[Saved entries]
- - - -

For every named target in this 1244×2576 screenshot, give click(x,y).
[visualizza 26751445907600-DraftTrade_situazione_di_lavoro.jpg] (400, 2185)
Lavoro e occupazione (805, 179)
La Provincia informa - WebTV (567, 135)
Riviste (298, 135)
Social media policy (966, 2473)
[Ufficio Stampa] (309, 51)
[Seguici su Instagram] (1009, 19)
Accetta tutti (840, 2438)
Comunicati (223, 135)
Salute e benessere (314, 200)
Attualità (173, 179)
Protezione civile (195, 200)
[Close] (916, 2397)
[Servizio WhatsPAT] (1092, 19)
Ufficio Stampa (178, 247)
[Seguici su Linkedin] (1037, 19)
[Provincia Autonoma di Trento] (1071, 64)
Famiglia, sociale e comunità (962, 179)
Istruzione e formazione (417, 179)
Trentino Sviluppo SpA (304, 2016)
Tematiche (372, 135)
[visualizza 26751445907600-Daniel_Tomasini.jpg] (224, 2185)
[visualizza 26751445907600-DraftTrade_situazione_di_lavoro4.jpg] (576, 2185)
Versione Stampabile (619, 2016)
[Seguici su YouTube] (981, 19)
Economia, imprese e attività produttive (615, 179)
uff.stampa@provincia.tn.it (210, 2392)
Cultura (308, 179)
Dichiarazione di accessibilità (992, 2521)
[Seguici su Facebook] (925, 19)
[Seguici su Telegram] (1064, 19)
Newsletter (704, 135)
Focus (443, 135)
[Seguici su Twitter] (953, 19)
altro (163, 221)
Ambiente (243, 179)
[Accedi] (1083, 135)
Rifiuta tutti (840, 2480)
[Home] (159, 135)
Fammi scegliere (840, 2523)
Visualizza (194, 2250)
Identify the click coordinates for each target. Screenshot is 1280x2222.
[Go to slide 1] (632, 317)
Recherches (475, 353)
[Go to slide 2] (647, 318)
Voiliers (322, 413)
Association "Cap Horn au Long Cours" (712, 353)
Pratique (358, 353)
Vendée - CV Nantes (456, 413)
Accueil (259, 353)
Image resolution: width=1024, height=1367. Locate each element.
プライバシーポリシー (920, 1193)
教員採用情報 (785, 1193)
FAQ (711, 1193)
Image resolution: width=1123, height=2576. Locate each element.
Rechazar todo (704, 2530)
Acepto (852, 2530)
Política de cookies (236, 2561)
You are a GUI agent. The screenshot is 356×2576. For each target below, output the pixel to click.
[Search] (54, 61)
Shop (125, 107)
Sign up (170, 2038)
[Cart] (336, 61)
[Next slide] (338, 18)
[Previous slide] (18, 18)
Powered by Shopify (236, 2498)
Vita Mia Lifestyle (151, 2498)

- - - -

Exercise description: Of all the entries above, output exactly the lines between the one holding "[visualizza 26751445907600-Daniel_Tomasini.jpg] (224, 2185)" and the one holding "uff.stampa@provincia.tn.it (210, 2392)", inclusive.

Answer box:
[visualizza 26751445907600-Daniel_Tomasini.jpg] (224, 2185)
[visualizza 26751445907600-DraftTrade_situazione_di_lavoro4.jpg] (576, 2185)
Versione Stampabile (619, 2016)
[Seguici su YouTube] (981, 19)
Economia, imprese e attività produttive (615, 179)
uff.stampa@provincia.tn.it (210, 2392)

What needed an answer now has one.